I ate lunch at my desk and then realized I needed some air and to walk around for a minute. Once outside, I saw five squad cars pulled over on Grand Ave, and one even up on the sidewalk. There were a bunch of cops on the MAX platform, and it looked like they had someone in handcuffs. I got closer.
Some of the officers’ uniforms had Sheriff badges, and there was a Portland cop there, too. I saw they were taking the handcuffs off and heard one of them say, “You’re free to go.” The guy was just a kid, probably in his 20’s, and about my size (small). He shuffled away, then got on the train that pulled into the station.
I saw a Trimet employee on the platform. “All those cops for that one little guy?” I asked. She cocked her head toward the squad cars. “Those are cause there was a shoplifter. They got her.” She turned away without saying what the kid had done.
People were still getting off the train. A man in a bright pink polo shirt walked by. He had a dour expression and a painfully slow gait. I just stood there for a few minutes, watching the cops milling about their squad cars, laughing and joking.
I looked up the street and saw the pink shirt about a block ahead. I decided to follow the guy, but not to run after him. If I could catch him, walking, I would approach. He was moving very slowly, so it seemed a pretty good bet. Then he stopped.
He was standing bent in front of a newspaper box, peering at the front page of USA Today, when I came up next to him. “Any good news in there?” I asked him. “Hmmm,” he said. “Let’s see.” He read aloud the headline, which was about Florida as a pivotal battleground for the Republican primary.
“No, nothing of consequence,” he concluded.
We proceeded to have a rather startling conversation. I remember this part verbatim.
Me: So much bad news these days. And another shooting this morning.
Him: Okay, so are you counting how many shootings there’ve been?
Me: Well, no, but it’s dozens this year. It’s awful.
Him: Okay, what are you going to do about it?
Me: Well, I don’t know. I don’t know what I could do about it.
Him: Okay, then.
Me: What do you think? Does it bother you?
Him: Bother me. Now, what do you mean by that?
Me: Well, does it weigh on your mind. You know, make you feel bad?
Him: Okay. Now that brings me back to my point. What am I going to do about it? Cause if you’re not going to do anything about it, you’re just complaining and doing nothing. And you feel good about that.

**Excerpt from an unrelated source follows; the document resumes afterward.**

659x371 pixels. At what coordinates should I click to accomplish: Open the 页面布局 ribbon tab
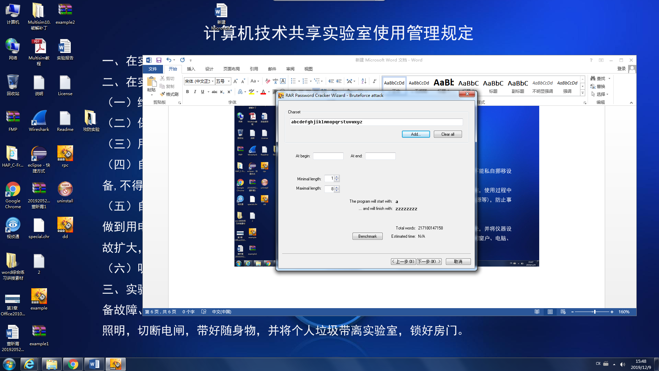pyautogui.click(x=231, y=69)
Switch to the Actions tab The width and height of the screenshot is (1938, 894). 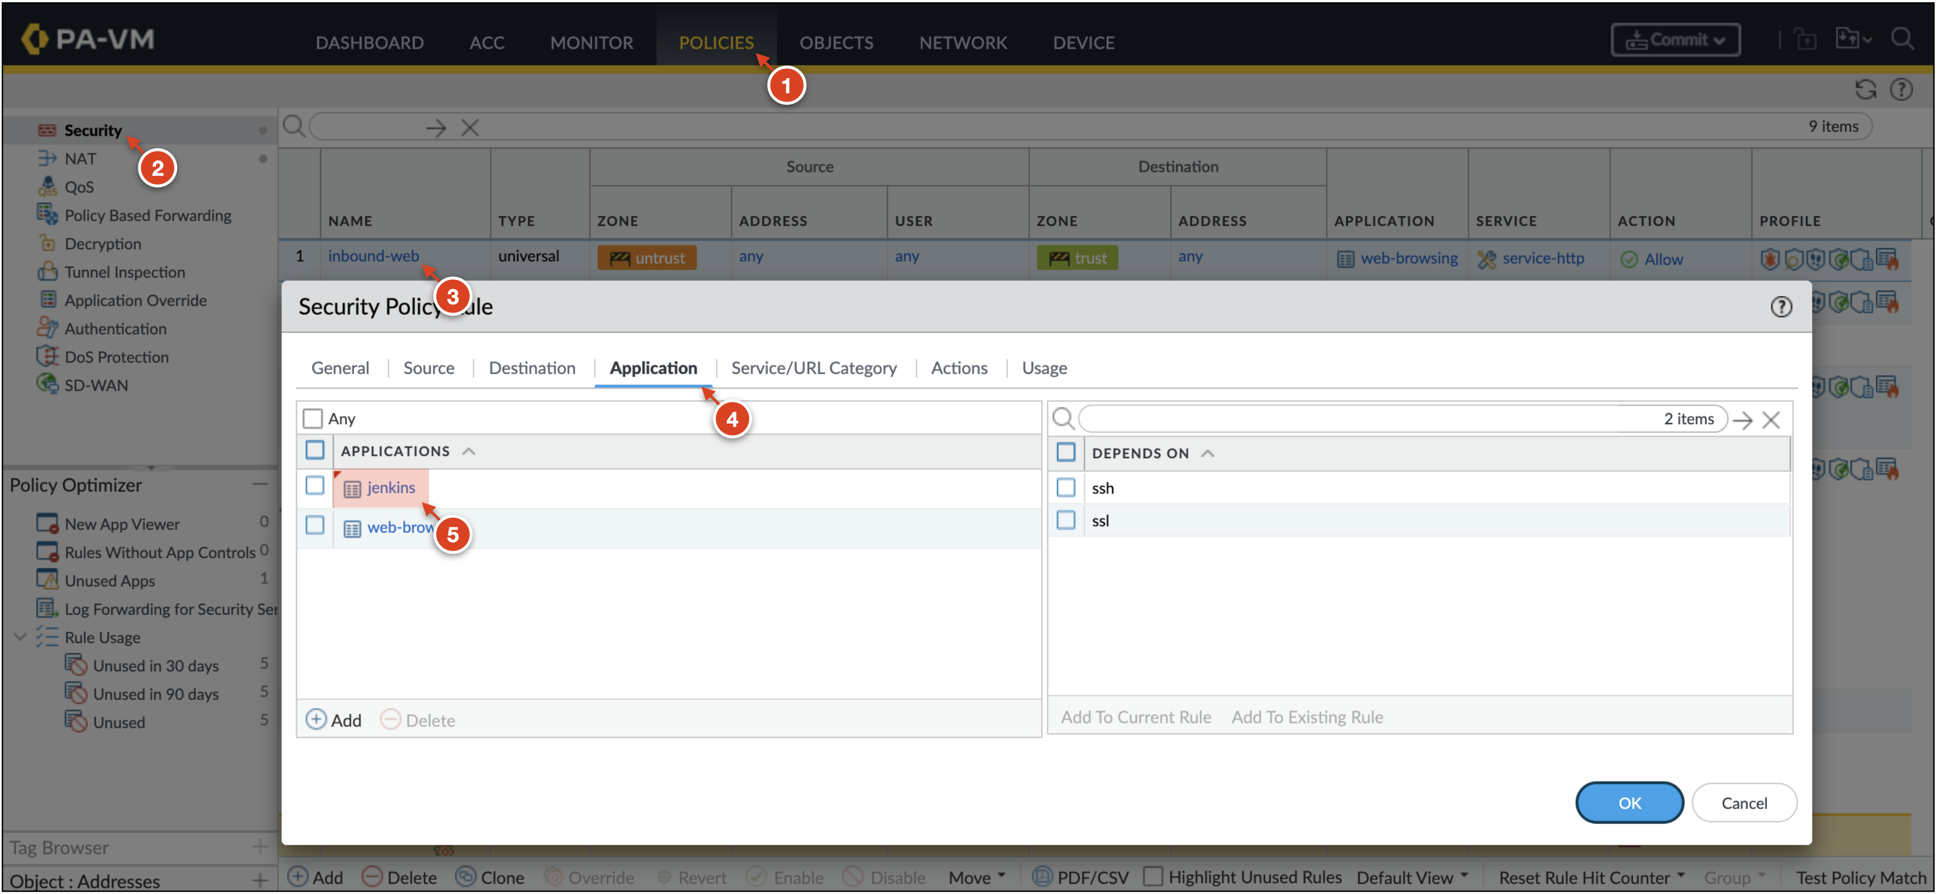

According to him, there will always be shootings and gangs; that’s just the way it is. He doesn’t dwell on the things he can’t change. His demeanor was serious and somewhat stern. He peered at me unsmilingly through dark glasses. “Wow,” I said. “You’ve given me a lot to think about. And now I want to give you something.”
I explained about my mother and the gift she had left me when she died. “Okay,” he said. How I was passing it along little by little as a way of honoring her and healing myself. “Okay,” he said again. Then, “You’re going to give me a gift?”
I said I was and I held out the folded hundred. He looked at it for a long time, then reached out and took it. “Well, this is very interesting,” he said. “That’s a hundred dollar bill. I’ll accept it. It’s really very interesting. And I definitely can use it.”
I asked what he thought he might do with it and he said, “I’ll spend it.” I chuckled and said that was good. “I hope you spend it on…” He interrupted me mid-sentence. “Oh, you don’t care what I spend it on.” “Well, I do care,” I argued. He said he wasn’t going to buy wine with it and I protested. “I don’t care about that! Buy wine if you want! I’m just nosy, just curious after talking with you what you might want to do with it.”
He smiled for the first time, just a little tiny smile. “You messed me up. You messed me up real bad,” he said.
He said his name was Ward and he let me take his picture. He said people were going to think he made up this crazy story about a woman handing him a hundred dollar bill. I told him about the blog and how he could find it.
“I have to thank you. I really do,” he said, shaking his head. He took my hand, just for a minute, before we said goodbye. I have to admit, I felt pretty messed up myself.